By Wojciech Tuleya
Jolanta Wagner’s art is simultaneously archetypal and modern. Her drawings’ primal essence contains a feminine-like monotonous weaving – a spider’s web of seemingly mechanically recorded events, thoughts and objects organized within a clearly legible system.
Also archetypal is her faith in the power of this method to create symbols – totems and signs of supernatural power. Jola Wagner must have faith in these powers; what could otherwise be the source of the strength and patience which are necessary to create her calligraphic representations of girlish silhouettes, pitchers, spoons, houses with gardens or jars filled with cream - like an Irish monk recording mythical dragons within the pages of illuminated manuscripts?
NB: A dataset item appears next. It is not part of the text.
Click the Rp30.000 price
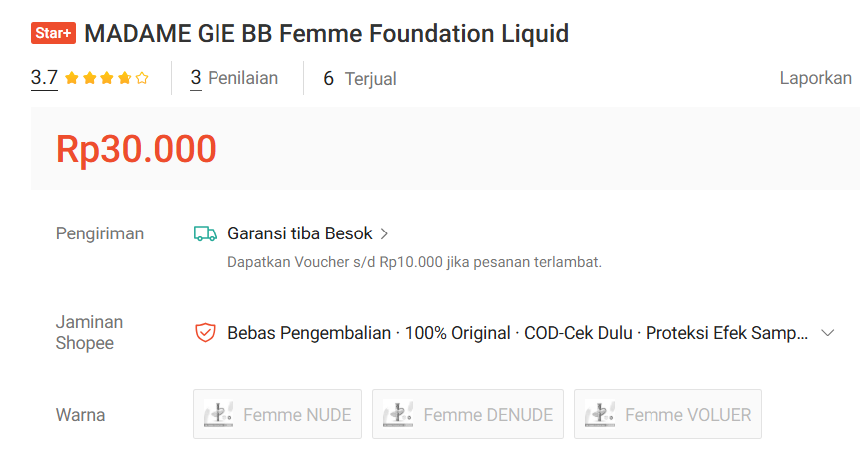This screenshot has width=868, height=464. [136, 149]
Her work is modern because of the clarity of her images, their legibility and perfectly planned architectural structure. When I first saw her drawings fifteen years ago, Jola’s works seemed too modern for the average art collectors’ tastes and were purchased at the time by only the most discerning of my Japanese clients; those who were sensitive to paper and to the art of calligraphy. The connoisseurs from the West noticed in her work a rare characteristics of original concept, astounding technical skill and a highly developed sense of a personal visual aesthetics.
Years have passed; Jola’s works have become even more ascetic owing to her de-saturation of colours and the simplification of forms. As all things move forward, today my gallery shows Neo pop alongside with “story boards” while the works of Jola Wagner still appear to be one step ahead of fashion due to their clarity and honesty, they continue to inspire the interest of younger artists, and all the while my clients who choose her works receive from me high marks when it comes to good taste.